Pectin is the common name for a family of plant polysaccharides. Pectin plays an important role as a functional food ingredient, serving as a stabilizing and thickening agent in jam, jellies, yoghurts, fruit juice, and confectionary products. It is also used in biodegradable films, surface modifiers for medical devices, materials for biomedical implants, and for drug delivery. The wide range of practical applications has spurred interest in developing chemical synthesis of pectic oligosaccharides. This thesis contributes to this task.

Understanding pectin structure, function, and biosynthesis is essential for understanding, and potentially modifying cell wall structure. This can lead to new “designer” pectins with improved properties. Structurally defined oligosaccharide fragments of pectin can find a wide application for studying plant cell wall structure and function as well as plant cell wall acting enzymes. Pectic oligosaccharides can be obtained either by controlled chemical or enzymatic degradation of pectin followed by fractionation or by chemical synthesis. Of these methods, chemical synthesis promises production of structurally diverse oligosaccharides of excellent purity and in sufficient amount.

However, although modern carbohydrate chemistry has an extensive arsenal of methods to assemble virtually any oligosaccharide molecule, each case is an individual and often laborious task. Unlike in peptide and nucleic acid chemistry, in carbohydrate synthesis there is yet no universal approach.

The project focusses on rhamnogalacturonan I (RG I), which is one of the main structural classes of pectic polysaccharides. RG I is the second most abundant class of pectic polysaccharides. It has a complex chemical structure with a backbone of alternating α-(1→4)-linked L-rhamnose and α-(1→2)- linked D-galacturonic acid units with numerous branches of arabinans, galactans, or arabinogalactants positioned at C-4 of the rhamnose residues, with substantial structural variation within these branches.

The thesis presents strategies for chemical synthesis of linear and branched oligosaccharide fragments of RG I.

The first successful synthesis of a fully unprotected linear hexasaccharide fragment of the RG I backbone was accomplished.

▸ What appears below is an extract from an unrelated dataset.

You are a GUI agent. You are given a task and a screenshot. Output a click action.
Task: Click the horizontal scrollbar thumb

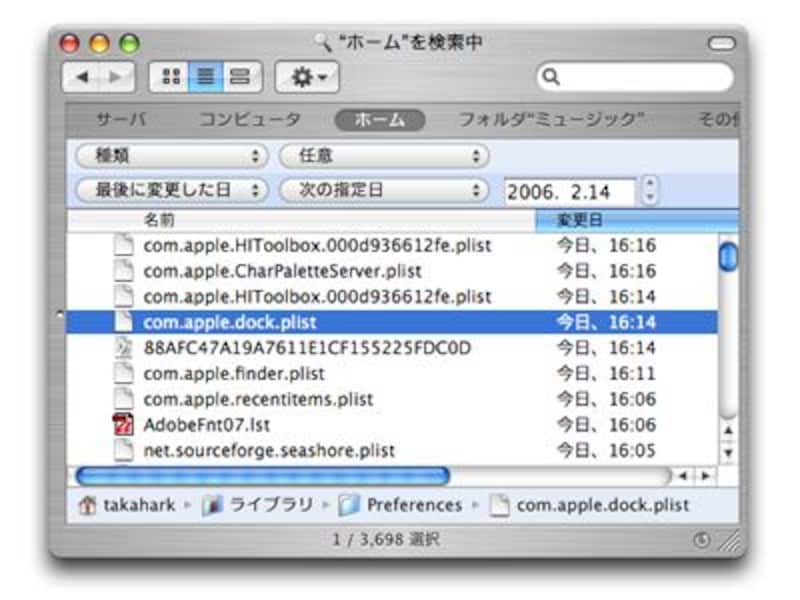pyautogui.click(x=262, y=476)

The strategy employs a highly modular approach which takes advantage of the armed-disarmed effect to generate the key n-pentenyl disaccharide donor in a chemoselective fashion.

Two protected n-pentenyl tetrasaccharide intermediates bearing the digalactan and the diarabinan side-chains have been synthesized. The suitably protected mono- and disaccharide donors have been utilized in the chemoselective glycosylations. The protective group pattern is designed to allow the assembly of larger branched RG I fragments.